Montag, 5. Dezember 2011

Projektfinanzierung für Offshore Windpark EnBW Baltic 1 strukturiert und abgeschlossen

Bereits seit Mai 2011 liefert der Windpark EnBW Baltic 1 grünen Strom aus der Ostsee – seit Freitag steht auch dessen langfristige Finanzierung: Ein Bankenkonsortium bestehend aus der Europäischen Investitionsbank (EIB), KfW IPEX-Bank, Landesbank Baden-Württemberg (LBBW) und NIBC Bank N.V. gewährt der gemeinsamen Projektgesellschaft EnBW Baltic 1 GmbH & Co. KG von EnBW und 19 Stadtwerken ein Darlehen in Höhe von 138 Mio. EUR. Die langfristige Projektfinanzierung löst eine Vorfinanzierung ab.

Die Gesamtinvestitionskosten für Deutschlands ersten kommerziellen Offshore-Windpark belaufen sich auf rund 200 Mio. EUR. EIB, KfW IPEX-Bank, LBBW und NIBC Bank N.V. – für die Finanzierung allesamt in Funktion des Mandated Lead Arrangers – stellen die Fremdkapital-Finanzierung nun über langfristige Kredite sicher. Hierbei wird das von der EIB bereits im März des Jahres zugesagte Darlehen in Höhe von 80 Mio. EUR in die Projektfinanzierung eingebunden und zum Teil durch die kommerziellen Banken garantiert. Zusätzlich stellen KfW IPEX-Bank, LBBW und die NIBC Bank N.V. ein Darlehen in Höhe von 58 Mio. EUR zur Verfügung. Die KfW IPEX-Bank fungierte in dieser Transaktion als Documentation Agent sowie als Technical- und Modelling Bank. Die Rolle des Facility- und Security Agents wird von der LBBW übernommen. Die NIBC Bank N.V. agierte als Insurance Bank.

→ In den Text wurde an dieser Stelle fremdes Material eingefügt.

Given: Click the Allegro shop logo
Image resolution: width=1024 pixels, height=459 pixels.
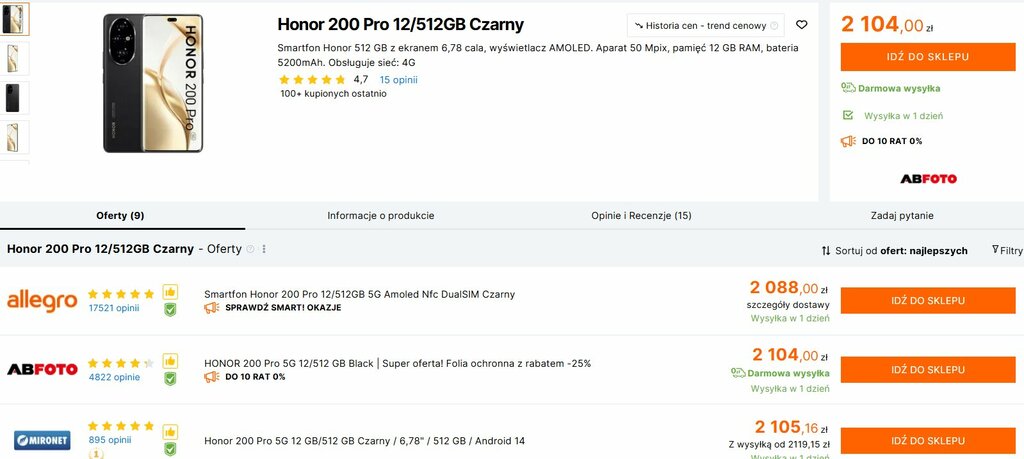Looking at the screenshot, I should 42,301.
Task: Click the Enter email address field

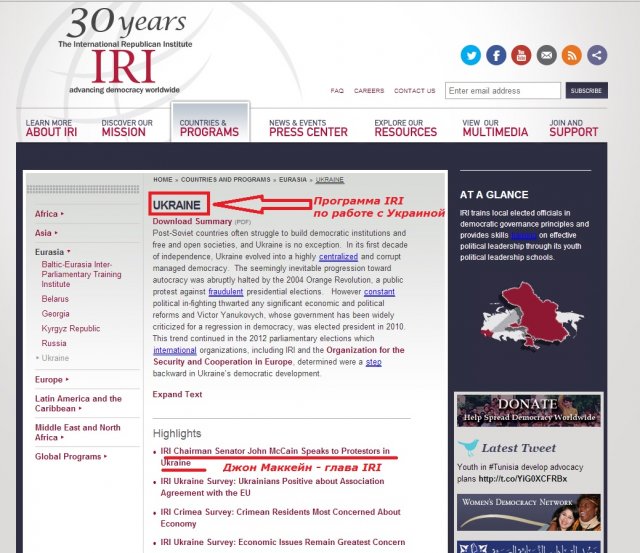Action: (502, 91)
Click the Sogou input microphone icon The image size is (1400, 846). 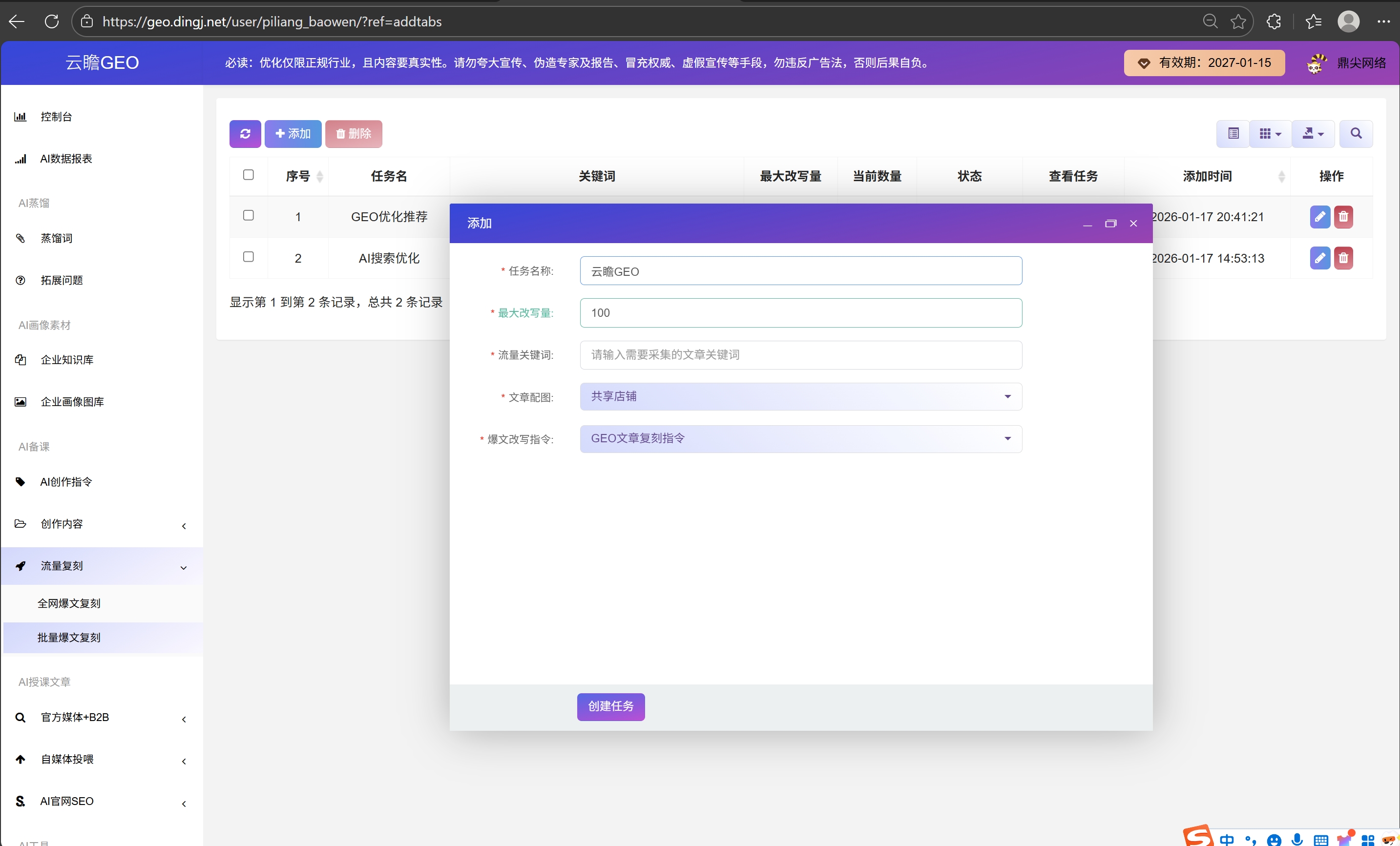pyautogui.click(x=1296, y=839)
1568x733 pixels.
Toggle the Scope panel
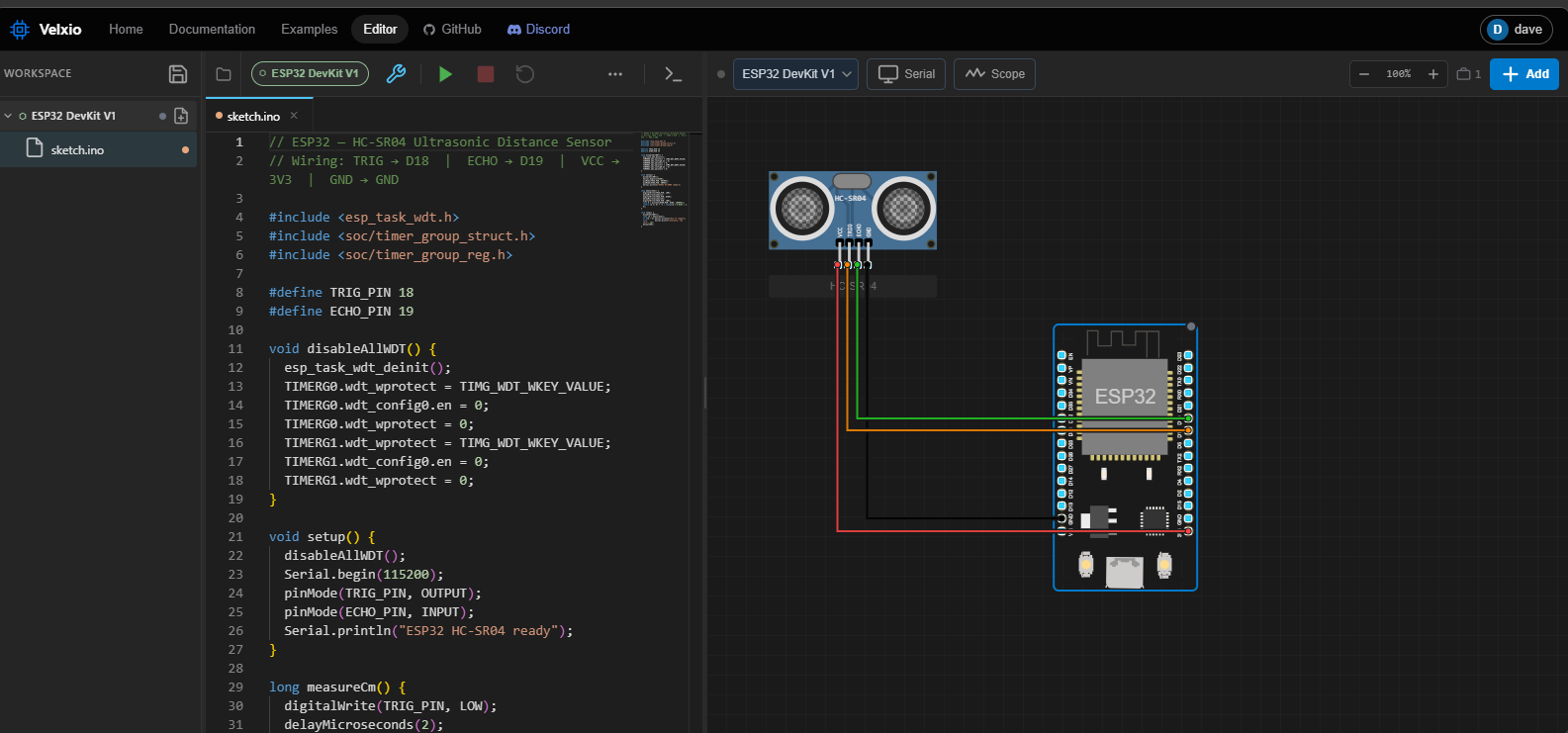(x=994, y=74)
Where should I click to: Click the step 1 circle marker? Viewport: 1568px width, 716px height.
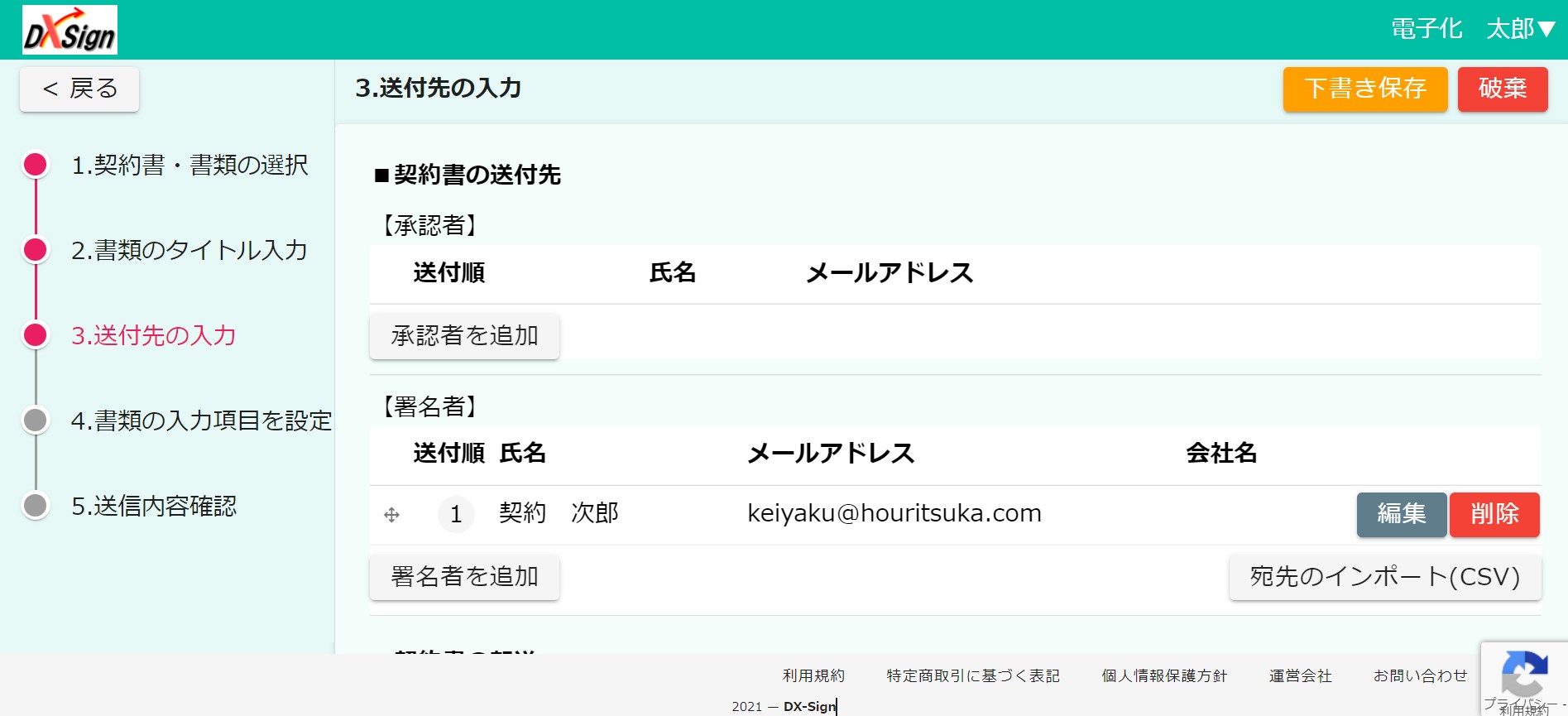click(x=36, y=165)
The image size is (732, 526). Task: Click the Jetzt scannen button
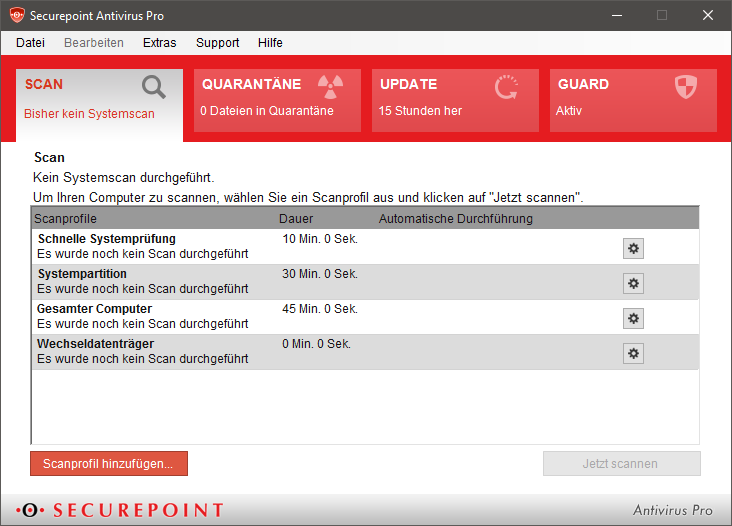click(x=621, y=464)
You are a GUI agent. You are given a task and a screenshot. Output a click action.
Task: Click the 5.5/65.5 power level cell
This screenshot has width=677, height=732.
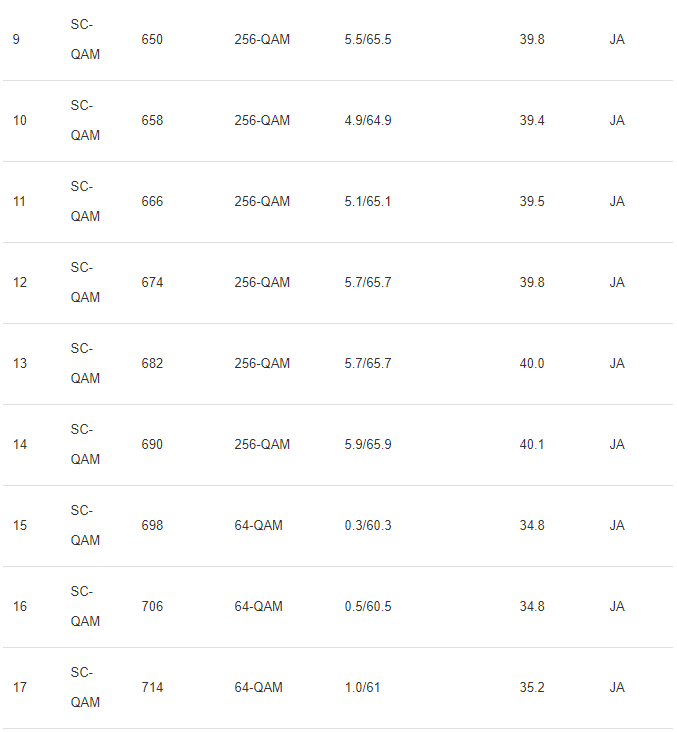[367, 40]
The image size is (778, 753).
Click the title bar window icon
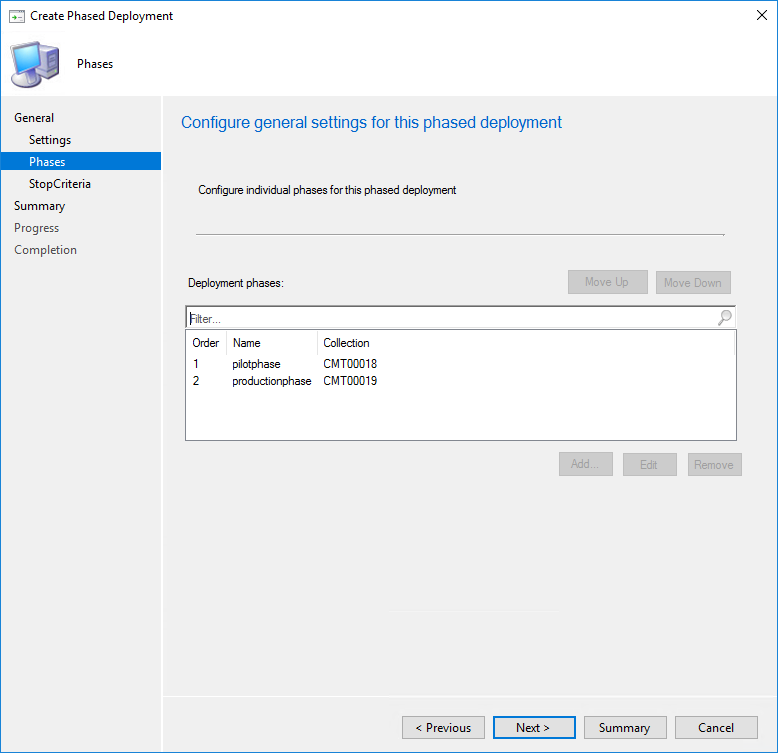16,16
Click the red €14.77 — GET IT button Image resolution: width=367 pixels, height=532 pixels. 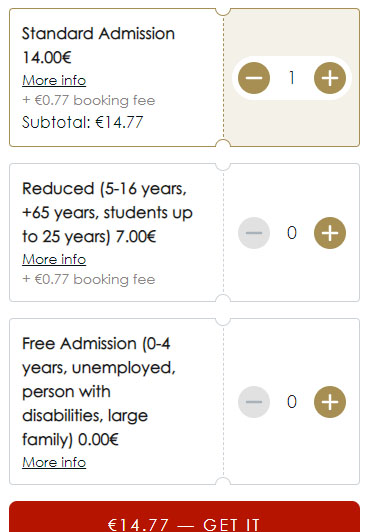point(184,517)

Der Offshore Windpark liegt 16 km vor der Küste Mecklenburg-Vorpommerns, nördlich der Halbinsel Darß/Zingst in der deutschen 12-Seemeilen-Zone der deutschen Ostsee. Auf einem Areal von rund sieben Quadratkilometern erzeugen 21 Siemens-Windenergieanlagen eine Spitzenleistung von 48,3 Megawatt. Die auf See gewonnene Energie von jährlich netto etwa 185 Gigawattstunden wird in das öffentliche Stromnetz eingespeist. Umgerechnet 50.000 Haushalte können damit ihren Bedarf decken.